• Vorliegender Text:
Je feiner der Stein ist, desto weniger Grat bildet sich und er wird kaum mehr fühlbar sein. Bei der 4k Seite wird es aber ziemlich sicher einen Grat geben und er wird spürbar sein. Wenn du beide Seiten mit 10 Zügen mit 18° Schleifwinkel bis zur Schneidenspitze durchgeschliffen hast, dann kannst du den Grat erfühlen. Danach ziehst du wechselseitig immer 1x die Schneide mit so wenig Druck als möglich ab, hierfür kannst du den Winkel nochmal erhöhen um auch wirklich die Schneidenspitze zu treffen und den Grat abzureißen. Nimm ein Blatt A4 Druckerpapier und falte es einmal und lege es vorne, also von dir weg unter den Stein. Das erhöht den Schleifwinkel nochmal auf 18,5°-19°
Ist der gröbste Grat abgerissen, bleiben in der Regel noch "Mikrospäne" ( sieht man unter dem Lichtmikroskop ) hängen. Diese letzten Gratreste entfernt du, indem du kräftig durch einen Korken oder an der Kante von deinen Schneidbrett durchziehst. Dann sollte alles ab sein.
- Der Honyama ist bei sowas nicht zu gebrauchen? zb um die Mirkofacette nicht zu schartig zu hinterlassen?
Der Honyama eignet sich eigentlich perfekt zum Entgraten und zum Setzen einer Mikrofase. Der Haken ist nur, du müsstest dem Zustand der Schneidenspitze deiner Messer kennen, um zu wissen ob die Schneide ab Werk so gut präpariert ist, dass es reicht eine Mikrofase nur zum Zweck der Schneidkantenstabilität zu setzen. Ist die Schneidespitze fehlbehaftet geschliffen, so ist es dienlich, zuerst mit dem 4k so vorzugehen, wie beschrieben. Dieser Stein entfernt die Scharten aus der Schneide, glättet und schließt die Schneide und stabilisiert zugleich. Das reicht in der Regel völlig aus. Möchtest du es noch perfekter machen, dann kannst du den Vorgang mit dem Honyama wiederholen, der poliert bereits die Schneidenspitze und schafft nochmal einen Schärfekick!
Alle Ashi's die ich habe und das sind/waren deren vier haben einen recht guten Werksschliff von 3k. Darauf verlassen würde ich mich aber ohne mikroskopische Prüfung nicht!
Durch überregionale und regionale Forentreffen, hatte ich schon gut zwei Dutzend Ashi's in der Hand und konnte mich von der Qualität überzeugen. Es gibt wie bei jedem Hersteller Ausreißer nach oben und unten, aber ein roter Faden an Qualität und sehr guten F & F ist klar auszumachen.

Zeilen dazu, wo Ziele erscheinen:
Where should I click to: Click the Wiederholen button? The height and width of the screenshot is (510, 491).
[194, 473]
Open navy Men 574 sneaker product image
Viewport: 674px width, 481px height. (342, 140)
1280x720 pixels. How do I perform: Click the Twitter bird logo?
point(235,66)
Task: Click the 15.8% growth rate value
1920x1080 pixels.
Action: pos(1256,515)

...

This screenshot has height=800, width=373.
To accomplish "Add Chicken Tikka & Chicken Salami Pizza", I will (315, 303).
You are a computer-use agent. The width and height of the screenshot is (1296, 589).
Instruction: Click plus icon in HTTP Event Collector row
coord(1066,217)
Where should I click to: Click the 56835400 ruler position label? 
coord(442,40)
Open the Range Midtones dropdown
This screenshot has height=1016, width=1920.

• Aufgaben:
- a) Schreibe aus dem Text über das Messerschleifen die Passage von „Alle Ashi's die“ bis „ist klar auszumachen.“ wortgetreu ab.
- b) Fasse den Text über das Messerschleifen in zwei Sätzen zusammen.
- c) Setze den Text über das Messerschleifen im Anschluss an seinen letzten Satz fort.
Die Daten stammen aus einer anderen Quelle als der Text.

• Ergebnisse je Aufgabe:
- a)
Alle Ashi's die ich habe und das sind/waren deren vier haben einen recht guten Werksschliff von 3k. Darauf verlassen würde ich mich aber ohne mikroskopische Prüfung nicht!
Durch überregionale und regionale Forentreffen, hatte ich schon gut zwei Dutzend Ashi's in der Hand und konnte mich von der Qualität überzeugen. Es gibt wie bei jedem Hersteller Ausreißer nach oben und unten, aber ein roter Faden an Qualität und sehr guten F & F ist klar auszumachen.

- b) Nachdem beide Seiten auf dem 4k-Stein geschliffen sind, wird der Grat durch wechselseitiges Abziehen mit möglichst wenig Druck und leicht erhöhtem Winkel abgerissen, und die letzten Gratreste werden durch kräftiges Durchziehen durch einen Korken oder an der Kante eines Schneidbretts entfernt. Der Honyama eignet sich zum Entgraten und zum Setzen einer Mikrofase, doch bei einer fehlerhaft geschliffenen Schneidenspitze sollte man zuerst mit dem 4k-Stein wie beschrieben vorgehen.

- c)
Das ist der "Ashi-Stand" bei einem größeren Forentreffen, nur um sich ein Bild zu machen, was da so los ist. Gesamt waren da gut 400 Messer ausgestellt!
Zusammengefasst empfehle ich sicherheitshalber mit 4k eine Mikrofase anzuschleifen und wenn du es perfekt möchtest, dann mit Honyama ( 6k-8k abschliessen )
-... und versteh ich das richtig? du würdest also auch beim Ashi noch eine 18' Mikrofacette anbringen?
Ja, ich empfehle das mittlerweile für alle dünnen japanischen Kochmesser!
Ich weiss noch nicht, ob ich mir die zweite, NOCH kleinere Mikrofacette zutrauen kann. Mal sehen. Muss mir erstmal noch überlegen, ob ich mir irgendwie eine DIY Winkeleinhaltkonstruktion basteln kann
Wenn die 4k Facette passt, dann kannst du mit gefaltetem Druckerpapier noch eine "echte" Mikrofase mit dem Honyama versuchen, dass muss aber nicht sein.
Muss mir erstmal noch überlegen, ob ich mir irgendwie eine DIY Winkeleinhaltkonstruktion basteln kann
Wie du das löst, ist sekundär. Entscheidend ist der richtig gehaltene Winkel!
Ich hoffe du verrätst uns dann auch welches geführte System du da benutzt
Da muss ich ein wenig ausholen um zu vermitteln worum es da geht. In Russland, bzw. in russischen Messer/Schleifforen bzw. in der russischen Szene, wird der Wert einer perfekten Schneide/Schneidenspitze und deren Qualität völlig anders bewertet als bei uns. Hier werden Messer in einem Zustand verwendet, die sich meist unter dem Wert des Messers schlägt, weil die ( Sicht ) kontrolle und die Methodik zu Schleifen/Schärfen zu wenig beachtet wird.
In Russland finden Weltmeisterschaften im Sisal-Seilschneiden statt, vorrangig mit Klingen aus PM-Stählen. Aus dieser Szene stammt Bogdan Manko, ein Ingenieur im Ruhestand. Der Mann konstruiert und fertigt in stetiger Weiterentwicklung geführte Schleifsysteme die es erlauben jeden handelsüblichen Schleifstein zu verwenden. Größe, Länge, Höhe, Form, Naturstein oder Synthetik, alles ist möglich. Der Schleifwinkel lässt sich stufenlos einstellen und zum Finishen mit feinsten Steinen gibt es eine Druckkontrolle, die es erlaubt selbst das Gewicht des Messer gegen null Gramm zu entwerten, was zu geringster plastischer Verformung der Schneidenspitze führt.
Diese System in Kombination mit einem Lichtmikroskop erzeugt Schneiden von höchster Präzision. Brauchen tut das kein Mensch um Gemüse oder Fleisch zu schneiden, dass muss klar sein. Hier geht es um "echtes technisch richtiges " Schärfen mit Methode und Nachweis unter dem Lichtmikroskop.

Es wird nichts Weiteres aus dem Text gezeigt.